---------- Data in this exercise

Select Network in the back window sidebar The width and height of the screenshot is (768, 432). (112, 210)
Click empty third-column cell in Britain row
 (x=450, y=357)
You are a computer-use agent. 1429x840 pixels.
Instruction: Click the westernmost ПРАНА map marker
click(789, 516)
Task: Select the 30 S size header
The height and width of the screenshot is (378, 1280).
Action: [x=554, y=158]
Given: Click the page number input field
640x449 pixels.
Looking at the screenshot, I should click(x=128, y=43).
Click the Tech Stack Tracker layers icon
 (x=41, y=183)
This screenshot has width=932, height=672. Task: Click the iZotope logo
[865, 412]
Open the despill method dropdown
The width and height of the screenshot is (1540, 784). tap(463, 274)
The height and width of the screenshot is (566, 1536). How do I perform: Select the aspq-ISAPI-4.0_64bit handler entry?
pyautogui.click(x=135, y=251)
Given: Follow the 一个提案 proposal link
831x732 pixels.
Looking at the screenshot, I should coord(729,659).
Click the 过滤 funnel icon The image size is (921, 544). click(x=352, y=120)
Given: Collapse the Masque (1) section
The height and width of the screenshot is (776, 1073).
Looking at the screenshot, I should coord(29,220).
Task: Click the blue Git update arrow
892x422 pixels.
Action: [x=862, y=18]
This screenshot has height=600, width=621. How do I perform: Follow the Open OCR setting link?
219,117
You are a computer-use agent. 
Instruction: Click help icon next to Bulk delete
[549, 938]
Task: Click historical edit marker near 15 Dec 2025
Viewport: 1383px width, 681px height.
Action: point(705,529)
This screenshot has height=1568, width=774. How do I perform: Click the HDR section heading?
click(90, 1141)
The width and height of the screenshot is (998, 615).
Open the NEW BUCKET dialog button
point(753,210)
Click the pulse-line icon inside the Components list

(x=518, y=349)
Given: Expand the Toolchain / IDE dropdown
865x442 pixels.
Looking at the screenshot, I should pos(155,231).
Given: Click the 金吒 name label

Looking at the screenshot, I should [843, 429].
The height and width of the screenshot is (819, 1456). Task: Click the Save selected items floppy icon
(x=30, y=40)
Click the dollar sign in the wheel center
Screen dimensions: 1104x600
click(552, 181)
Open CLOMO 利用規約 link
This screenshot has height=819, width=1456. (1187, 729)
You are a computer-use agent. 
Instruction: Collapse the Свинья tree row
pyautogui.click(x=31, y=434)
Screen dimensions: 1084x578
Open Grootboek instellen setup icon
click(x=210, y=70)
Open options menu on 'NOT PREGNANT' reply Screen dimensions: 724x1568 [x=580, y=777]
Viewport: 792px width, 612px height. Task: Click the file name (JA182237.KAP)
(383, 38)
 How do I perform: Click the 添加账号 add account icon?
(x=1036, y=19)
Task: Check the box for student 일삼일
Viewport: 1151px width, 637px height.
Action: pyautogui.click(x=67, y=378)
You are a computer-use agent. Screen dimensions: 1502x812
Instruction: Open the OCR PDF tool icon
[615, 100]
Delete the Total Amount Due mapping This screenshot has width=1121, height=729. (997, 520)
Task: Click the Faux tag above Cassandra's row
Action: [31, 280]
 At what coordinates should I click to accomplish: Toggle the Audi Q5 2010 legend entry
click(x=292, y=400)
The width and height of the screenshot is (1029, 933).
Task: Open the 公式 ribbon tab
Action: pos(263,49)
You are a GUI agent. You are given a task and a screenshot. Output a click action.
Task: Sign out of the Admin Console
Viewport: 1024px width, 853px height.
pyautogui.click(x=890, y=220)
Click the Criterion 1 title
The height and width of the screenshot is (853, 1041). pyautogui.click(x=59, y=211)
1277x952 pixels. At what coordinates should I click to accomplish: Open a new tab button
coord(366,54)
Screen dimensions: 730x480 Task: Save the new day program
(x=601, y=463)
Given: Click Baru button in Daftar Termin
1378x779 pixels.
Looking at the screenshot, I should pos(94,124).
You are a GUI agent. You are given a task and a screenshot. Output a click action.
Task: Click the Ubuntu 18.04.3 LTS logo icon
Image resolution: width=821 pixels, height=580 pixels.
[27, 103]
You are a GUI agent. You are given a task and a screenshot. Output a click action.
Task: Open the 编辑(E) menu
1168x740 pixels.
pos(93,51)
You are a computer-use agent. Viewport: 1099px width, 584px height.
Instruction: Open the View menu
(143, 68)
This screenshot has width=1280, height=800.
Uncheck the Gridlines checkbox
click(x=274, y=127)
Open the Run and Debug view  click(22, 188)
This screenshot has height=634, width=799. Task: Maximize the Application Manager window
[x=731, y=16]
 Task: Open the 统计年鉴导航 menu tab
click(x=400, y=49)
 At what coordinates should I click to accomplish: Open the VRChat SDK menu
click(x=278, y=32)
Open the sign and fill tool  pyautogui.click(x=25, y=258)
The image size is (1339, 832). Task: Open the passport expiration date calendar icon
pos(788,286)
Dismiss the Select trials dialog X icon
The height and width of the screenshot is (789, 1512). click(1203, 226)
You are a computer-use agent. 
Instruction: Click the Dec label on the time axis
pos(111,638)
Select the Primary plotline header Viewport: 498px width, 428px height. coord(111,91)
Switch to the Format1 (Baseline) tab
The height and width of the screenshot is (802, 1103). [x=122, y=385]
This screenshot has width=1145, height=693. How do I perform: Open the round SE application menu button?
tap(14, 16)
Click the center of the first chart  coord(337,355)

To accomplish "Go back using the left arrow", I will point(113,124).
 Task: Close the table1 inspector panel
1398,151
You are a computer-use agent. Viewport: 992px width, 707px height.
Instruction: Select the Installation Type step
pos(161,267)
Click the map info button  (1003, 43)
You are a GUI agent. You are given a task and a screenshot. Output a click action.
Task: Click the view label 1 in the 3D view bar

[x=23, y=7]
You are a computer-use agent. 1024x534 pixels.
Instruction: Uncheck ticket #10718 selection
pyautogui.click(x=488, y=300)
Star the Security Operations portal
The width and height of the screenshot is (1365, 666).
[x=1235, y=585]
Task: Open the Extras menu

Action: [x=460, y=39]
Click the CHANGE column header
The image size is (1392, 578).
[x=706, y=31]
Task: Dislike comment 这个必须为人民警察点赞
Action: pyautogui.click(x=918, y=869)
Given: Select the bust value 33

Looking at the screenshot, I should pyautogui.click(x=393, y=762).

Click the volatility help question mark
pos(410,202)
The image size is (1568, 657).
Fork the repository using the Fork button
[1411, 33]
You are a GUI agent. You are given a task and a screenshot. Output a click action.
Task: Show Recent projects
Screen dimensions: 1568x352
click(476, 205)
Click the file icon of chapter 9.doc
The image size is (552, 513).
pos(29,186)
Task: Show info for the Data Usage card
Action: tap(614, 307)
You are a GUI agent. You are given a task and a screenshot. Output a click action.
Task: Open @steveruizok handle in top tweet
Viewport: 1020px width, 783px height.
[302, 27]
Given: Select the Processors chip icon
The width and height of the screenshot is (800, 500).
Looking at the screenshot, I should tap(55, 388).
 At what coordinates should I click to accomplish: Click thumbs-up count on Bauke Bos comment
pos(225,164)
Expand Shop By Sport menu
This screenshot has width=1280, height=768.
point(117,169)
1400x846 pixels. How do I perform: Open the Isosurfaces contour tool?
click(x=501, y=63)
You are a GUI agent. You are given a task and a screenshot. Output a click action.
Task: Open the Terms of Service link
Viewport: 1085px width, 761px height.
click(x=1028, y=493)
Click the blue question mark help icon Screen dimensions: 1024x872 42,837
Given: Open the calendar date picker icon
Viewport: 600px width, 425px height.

--------------------

● **What to produce**:
For this task, print the records again exactly as they appear.

● **Answer box**:
Select Network in the back window sidebar The width and height of the screenshot is (768, 432). (112, 210)
Click empty third-column cell in Britain row
 (x=450, y=357)
You are a computer-use agent. 1429x840 pixels.
Instruction: Click the westernmost ПРАНА map marker
click(789, 516)
Task: Select the 30 S size header
The height and width of the screenshot is (378, 1280).
Action: [x=554, y=158]
Given: Click the page number input field
640x449 pixels.
Looking at the screenshot, I should click(x=128, y=43).
Click the Tech Stack Tracker layers icon
 (x=41, y=183)
This screenshot has width=932, height=672. Task: Click the iZotope logo
[865, 412]
Open the despill method dropdown
The width and height of the screenshot is (1540, 784). tap(463, 274)
The height and width of the screenshot is (566, 1536). How do I perform: Select the aspq-ISAPI-4.0_64bit handler entry?
pyautogui.click(x=135, y=251)
Given: Follow the 一个提案 proposal link
831x732 pixels.
Looking at the screenshot, I should coord(729,659).
Click the 过滤 funnel icon The image size is (921, 544). click(x=352, y=120)
Given: Collapse the Masque (1) section
The height and width of the screenshot is (776, 1073).
Looking at the screenshot, I should coord(29,220).
Task: Click the blue Git update arrow
892x422 pixels.
Action: [x=862, y=18]
This screenshot has height=600, width=621. How do I perform: Follow the Open OCR setting link?
219,117
You are a computer-use agent. 
Instruction: Click help icon next to Bulk delete
[549, 938]
Task: Click historical edit marker near 15 Dec 2025
Viewport: 1383px width, 681px height.
Action: point(705,529)
This screenshot has height=1568, width=774. How do I perform: Click the HDR section heading?
click(90, 1141)
The width and height of the screenshot is (998, 615).
Open the NEW BUCKET dialog button
point(753,210)
Click the pulse-line icon inside the Components list

(x=518, y=349)
Given: Expand the Toolchain / IDE dropdown
865x442 pixels.
Looking at the screenshot, I should pos(155,231).
Given: Click the 金吒 name label

Looking at the screenshot, I should [843, 429].
The height and width of the screenshot is (819, 1456). Task: Click the Save selected items floppy icon
(x=30, y=40)
Click the dollar sign in the wheel center
Screen dimensions: 1104x600
click(552, 181)
Open CLOMO 利用規約 link
This screenshot has height=819, width=1456. (1187, 729)
You are a computer-use agent. 
Instruction: Collapse the Свинья tree row
pyautogui.click(x=31, y=434)
Screen dimensions: 1084x578
Open Grootboek instellen setup icon
click(x=210, y=70)
Open options menu on 'NOT PREGNANT' reply Screen dimensions: 724x1568 [x=580, y=777]
Viewport: 792px width, 612px height. Task: Click the file name (JA182237.KAP)
(383, 38)
 How do I perform: Click the 添加账号 add account icon?
(x=1036, y=19)
Task: Check the box for student 일삼일
Viewport: 1151px width, 637px height.
Action: pyautogui.click(x=67, y=378)
You are a computer-use agent. Screen dimensions: 1502x812
Instruction: Open the OCR PDF tool icon
[615, 100]
Delete the Total Amount Due mapping This screenshot has width=1121, height=729. (997, 520)
Task: Click the Faux tag above Cassandra's row
Action: [31, 280]
 At what coordinates should I click to accomplish: Toggle the Audi Q5 2010 legend entry
click(x=292, y=400)
The width and height of the screenshot is (1029, 933).
Task: Open the 公式 ribbon tab
Action: pos(263,49)
You are a GUI agent. You are given a task and a screenshot. Output a click action.
Task: Sign out of the Admin Console
Viewport: 1024px width, 853px height.
pyautogui.click(x=890, y=220)
Click the Criterion 1 title
The height and width of the screenshot is (853, 1041). pyautogui.click(x=59, y=211)
1277x952 pixels. At what coordinates should I click to accomplish: Open a new tab button
coord(366,54)
Screen dimensions: 730x480 Task: Save the new day program
(x=601, y=463)
Given: Click Baru button in Daftar Termin
1378x779 pixels.
Looking at the screenshot, I should pos(94,124).
You are a GUI agent. You are given a task and a screenshot. Output a click action.
Task: Click the Ubuntu 18.04.3 LTS logo icon
Image resolution: width=821 pixels, height=580 pixels.
[27, 103]
You are a GUI agent. You are given a task and a screenshot. Output a click action.
Task: Open the 编辑(E) menu
1168x740 pixels.
pos(93,51)
You are a computer-use agent. Viewport: 1099px width, 584px height.
Instruction: Open the View menu
(143, 68)
This screenshot has width=1280, height=800.
Uncheck the Gridlines checkbox
click(x=274, y=127)
Open the Run and Debug view  click(22, 188)
This screenshot has height=634, width=799. Task: Maximize the Application Manager window
[x=731, y=16]
 Task: Open the 统计年鉴导航 menu tab
click(x=400, y=49)
 At what coordinates should I click to accomplish: Open the VRChat SDK menu
click(x=278, y=32)
Open the sign and fill tool  pyautogui.click(x=25, y=258)
The image size is (1339, 832). Task: Open the passport expiration date calendar icon
pos(788,286)
Dismiss the Select trials dialog X icon
The height and width of the screenshot is (789, 1512). click(1203, 226)
You are a computer-use agent. 
Instruction: Click the Dec label on the time axis
pos(111,638)
Select the Primary plotline header Viewport: 498px width, 428px height. coord(111,91)
Switch to the Format1 (Baseline) tab
The height and width of the screenshot is (802, 1103). [x=122, y=385]
This screenshot has width=1145, height=693. How do I perform: Open the round SE application menu button?
tap(14, 16)
Click the center of the first chart  coord(337,355)

To accomplish "Go back using the left arrow", I will point(113,124).
 Task: Close the table1 inspector panel
1398,151
You are a computer-use agent. Viewport: 992px width, 707px height.
Instruction: Select the Installation Type step
pos(161,267)
Click the map info button  (1003, 43)
You are a GUI agent. You are given a task and a screenshot. Output a click action.
Task: Click the view label 1 in the 3D view bar

[x=23, y=7]
You are a computer-use agent. 1024x534 pixels.
Instruction: Uncheck ticket #10718 selection
pyautogui.click(x=488, y=300)
Star the Security Operations portal
The width and height of the screenshot is (1365, 666).
[x=1235, y=585]
Task: Open the Extras menu

Action: [x=460, y=39]
Click the CHANGE column header
The image size is (1392, 578).
[x=706, y=31]
Task: Dislike comment 这个必须为人民警察点赞
Action: pyautogui.click(x=918, y=869)
Given: Select the bust value 33

Looking at the screenshot, I should pyautogui.click(x=393, y=762).

Click the volatility help question mark
pos(410,202)
The image size is (1568, 657).
Fork the repository using the Fork button
[1411, 33]
You are a GUI agent. You are given a task and a screenshot. Output a click action.
Task: Show Recent projects
Screen dimensions: 1568x352
click(476, 205)
Click the file icon of chapter 9.doc
The image size is (552, 513).
pos(29,186)
Task: Show info for the Data Usage card
Action: tap(614, 307)
You are a GUI agent. You are given a task and a screenshot. Output a click action.
Task: Open @steveruizok handle in top tweet
Viewport: 1020px width, 783px height.
[302, 27]
Given: Select the Processors chip icon
The width and height of the screenshot is (800, 500).
Looking at the screenshot, I should tap(55, 388).
 At what coordinates should I click to accomplish: Click thumbs-up count on Bauke Bos comment
pos(225,164)
Expand Shop By Sport menu
This screenshot has width=1280, height=768.
point(117,169)
1400x846 pixels. How do I perform: Open the Isosurfaces contour tool?
click(x=501, y=63)
You are a GUI agent. You are given a task and a screenshot. Output a click action.
Task: Open the Terms of Service link
Viewport: 1085px width, 761px height.
click(x=1028, y=493)
Click the blue question mark help icon Screen dimensions: 1024x872 42,837
Given: Open the calendar date picker icon
Viewport: 600px width, 425px height.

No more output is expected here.